The head of the Indiana Farmers Union says overproduction of milk, meat and vegetables is responsible for farmers getting only a few cents on every dollar.

RIPLEY COUNTY, Ind. -- Overproduction is driving down prices of the corn and soybeans that Indiana grows, and that means farmers aren't making enough money, says Jim Benham, head of the Indiana Farmers Union. Benham said regulation is the fair solution.

 

"As much technology as we've got today and the more people know, it really hasn't helped us any," said Benham. "If everybody else knows what I'm doing before I get it it done, it's not to my advantage."

 

Benham is going to Washington this week with a group of farmers from across the country to meet with politicians and to lobby for fairer deals and more government regulation for farms and farmers.

 

"It is tremendously competitive. The worst of it is, the industrial ag side of things has gotten so much control that they control the seed we buy. They control the product we sell. We're just a middle man that's producing a crop," said Benham, who is partially retired, and farms in Ripley County.

 

He said overproduction is responsible for the farmer getting only a few cents on every dollar.

 

"We overproduce everything.
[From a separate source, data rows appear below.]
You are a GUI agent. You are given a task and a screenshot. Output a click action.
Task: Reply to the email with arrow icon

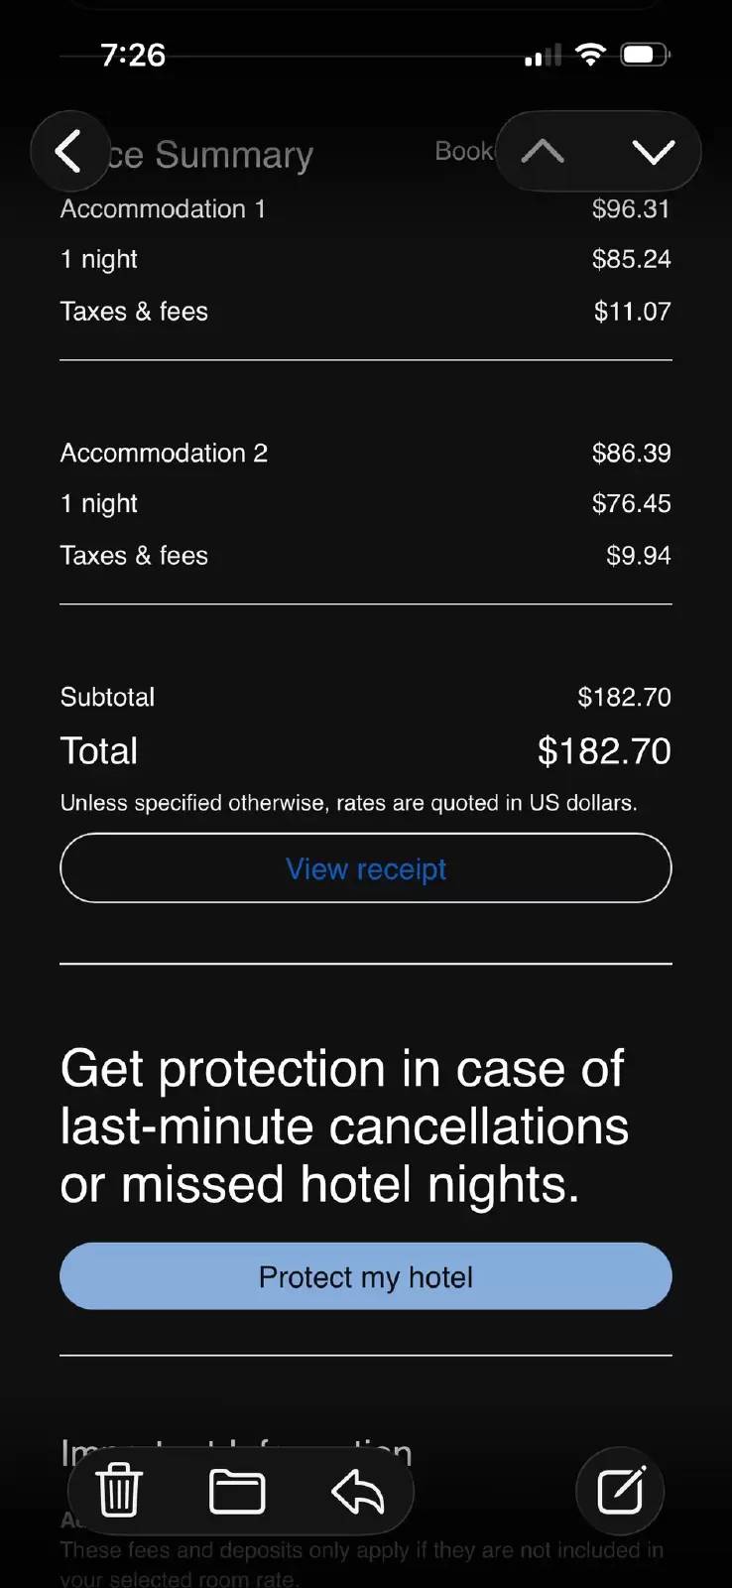pos(357,1491)
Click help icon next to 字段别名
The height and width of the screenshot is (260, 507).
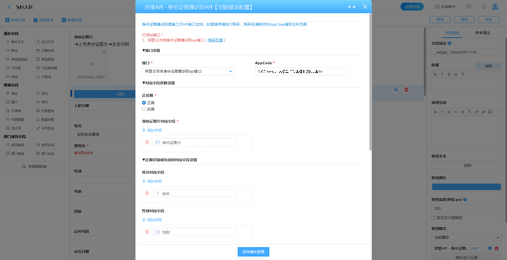click(x=449, y=43)
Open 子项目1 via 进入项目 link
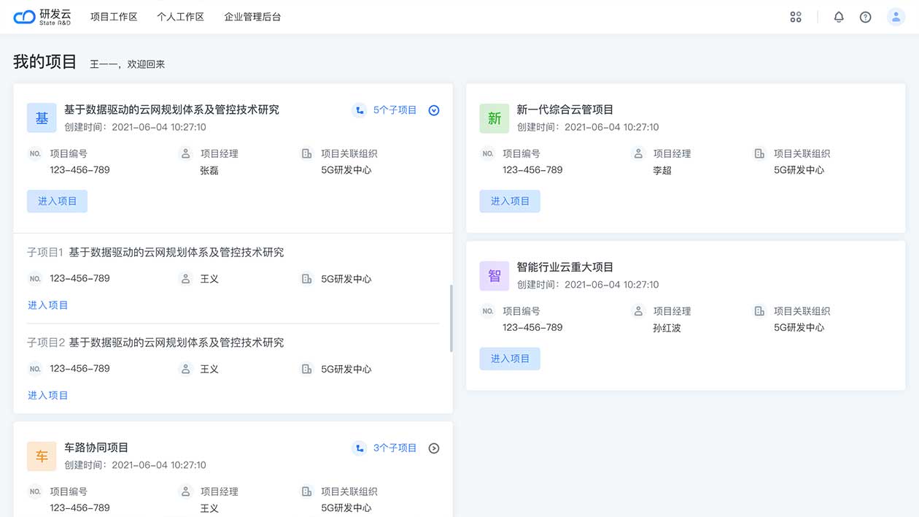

We are our own worst enemy. Logically you would say, why don't you cut back 25 percent? Well, it makes sense. But, then my neighbor goes and tries to take advantage of it."

 

Ripley said he remembers when the government would regulate how much product a farmer could sell in a season. That helped control prices and overproduction, he said.

 

"Once we went to the free market, everything went to pot," he said. "If we've got too many cars, then we stop making cars. But, agriculture, we just don't do it. We keep producing wether we need it or not."